Enraptured

She swallowed, braced her hands against his shoulders, and pushed with what little strength she had left. “You’re hurting me.”

 

 

He immediately eased away, dropping her legs to the ground so she could stand. He wasn’t hurting her—at least not physically—but he didn’t need to know that. Hands shaking, she tugged her pants back on, reached for her shirt from the floor and shrugged it on, then found her boot, the whole time avoiding his eyes, trying not to notice the movements he made as he dressed, how similar they were to his.

 

How could she have been so stupid? Why hadn’t she seen it from the very beginning? And why in Hades hadn’t Athena warned her?

 

“Skyla—”

 

She turned for the kitchen. “I need to go.”

 

“Wait a minute.”

 

“There’s food in the refrigerator if you’re hungry.”

 

He grasped her arm just as she reached the door. “Hold on. We need to talk.”

 

Panic pushed in. A panic she knew would sweep her under if she didn’t make tracks. So what if she looked like the weak female running from the scene after doing the deed? It wasn’t embarrassment over what they’d done driving her. It was a need for answers. And for an explanation that made no logical sense in a world she’d come to rely on.

 

“Look,” she said quickly. “You don’t need to worry. I’m not fertile. Nothing will come of this.”

 

“That’s not what I…” His hand tightened around her arm. “Skata. What the hell just happened?”

 

She turned her face toward his. For a split second searched his eyes for some confirmation that what she suspected couldn’t be true. But she didn’t see it. For the first time since they’d met, she saw eyes she’d looked into hundreds of times before, thousands of years ago.

 

Cynurus.

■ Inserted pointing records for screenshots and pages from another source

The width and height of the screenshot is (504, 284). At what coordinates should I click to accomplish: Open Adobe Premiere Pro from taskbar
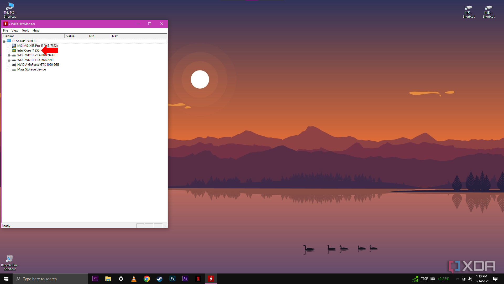tap(95, 278)
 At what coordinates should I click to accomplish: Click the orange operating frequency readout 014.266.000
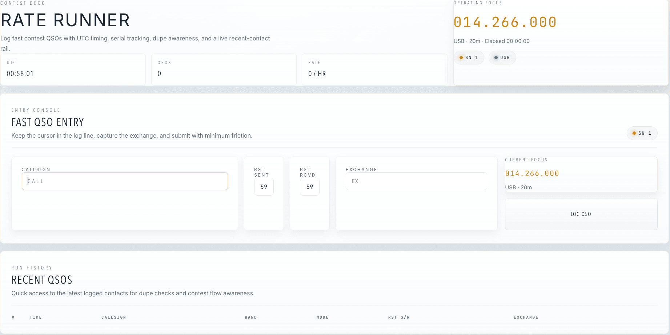[x=505, y=22]
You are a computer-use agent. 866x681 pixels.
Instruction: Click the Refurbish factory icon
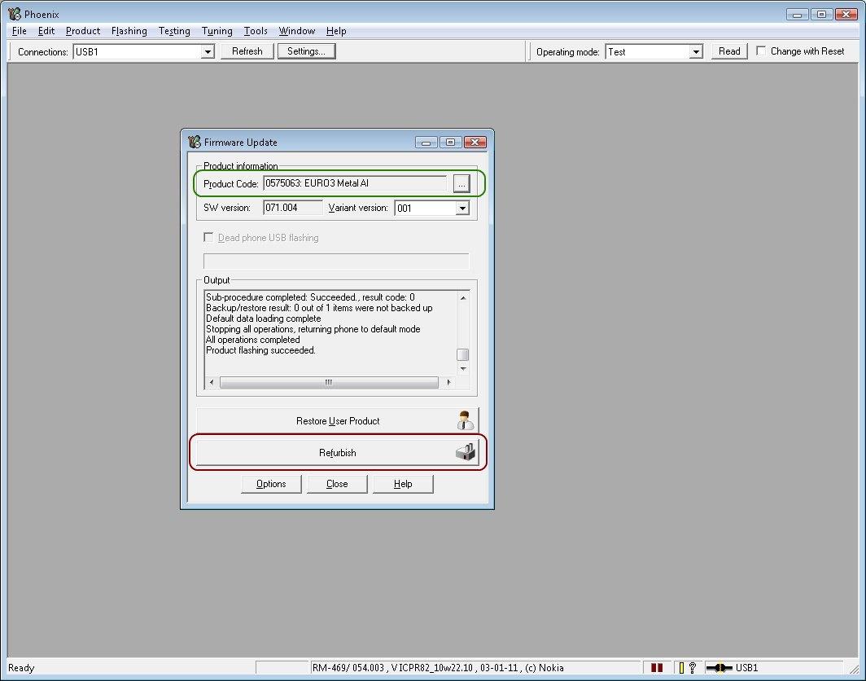465,453
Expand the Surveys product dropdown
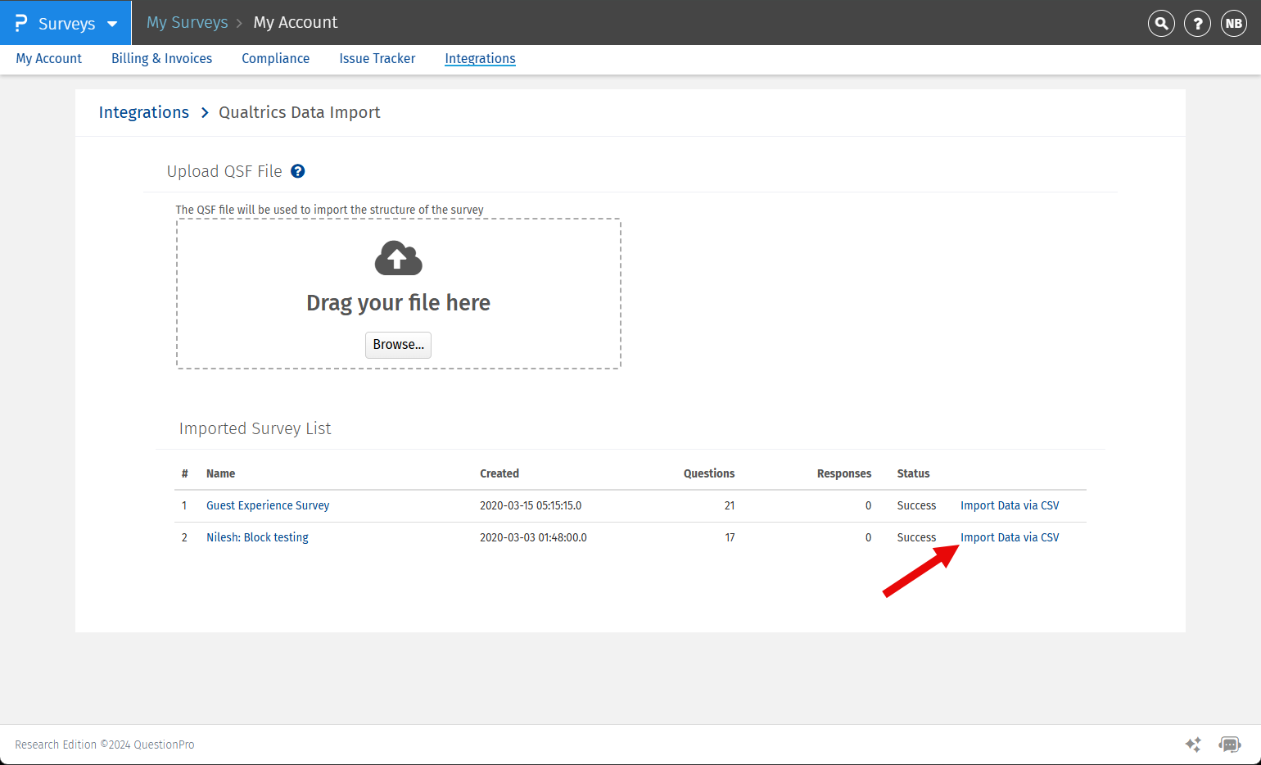Image resolution: width=1261 pixels, height=765 pixels. pos(112,24)
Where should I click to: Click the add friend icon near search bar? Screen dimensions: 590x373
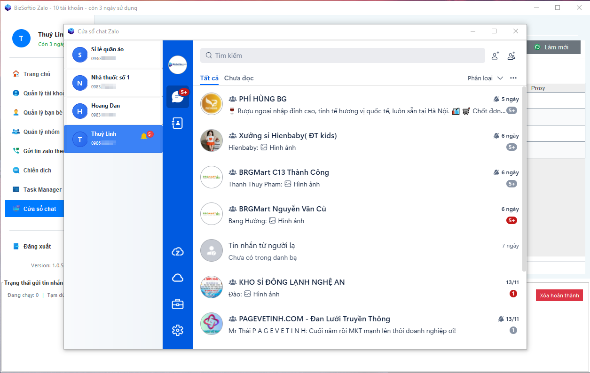point(495,55)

The man she’d loved with heart and mind and soul. The one she’d nearly sacrificed her order for. The one whose death still haunted her, even now, over two thousand years later.

 

The man she was responsible for killing.

 

Pain slashed sharp and deep. Dear gods, it really was him. Reincarnated into this…this monster.

 

“Skyla—”

 

“Forget you met me, daemon. Forget everything about this night. If you know what’s best for you, you’ll forget what it is you seek and you’ll leave this realm. And you’ll never return.”

 

 

 

 

 

Chapter 5

 

 

The Fields of Asphodel were as depressing and desolate as Atalanta remembered. As she stood in the middle of the waving gray wheat and stared out at a dull gray sky, she remembered why it had been so easy to recruit souls from this forgotten land to build her army of daemons.

 

Those that dwelt here existed between life and death. Frozen in time. Almost as if they’d never existed in the first place. Though some were truly evil and would ultimately find their way to Tartarus to begin punishment, others, the ones who’d led unremarkable lives, were simply awaiting judgment. All wanted out, though. For one never quite knew how long a soul would wait in the Fields of Asphodel before receiving that judgment. It could be days. It could be millennia. The promise of a second chance—even in the body of a daemon—had been Atalanta’s greatest enticement.

 

She walked through the field, the palm of her hand brushing the stalks of wheat, the entire meadow undulating in the breeze like an old-time black-and-white movie. Back then—when she’d recruited from this realm—she’d drawn power from the Underworld, where she’d resided. But now, after being expelled from Hades’s realm and reestablishing her army in the human world, she found herself back in this gray and barren land. Only this time she wasn’t just visiting. She was an inhabitant. Trapped here by her disloyal son and the daemon spawn who shared her son’s Medean powers.

 

Anger welled deep in her soul, burned her flesh until she tasted the embers on her tongue. She stopped, looked down at her once bloodred robes now as gray as the sky, at what was her milky skin now ashen and plain. She couldn’t stay here. Every day that ticked by in the human realm was a day she would never get back. And there was so much vengeance to be had. So many Argonauts—her son included—to destroy.

 

“Mistress. I beg for yer attention.”

 

Atalanta whipped around, stared down at the three-foot-tall troll-like creature whose pointy ears barely crested the wheat. “Galto, I’ve been waiting for word. I trust you’ve brought me something of use.”

 

The creature she’d recruited to help her in this plight—the one who was supposed to be monitoring the inhabitants of this realm, his directive from Hades himself—rubbed his scaly hands together and glanced back and forth with large oval catlike eyes that dominated his triangular face. “I have, mistress. But…these fields have ears. If ye will come with—”

 

“I’ve waited long enough, Galto. Tell me your news. Now.”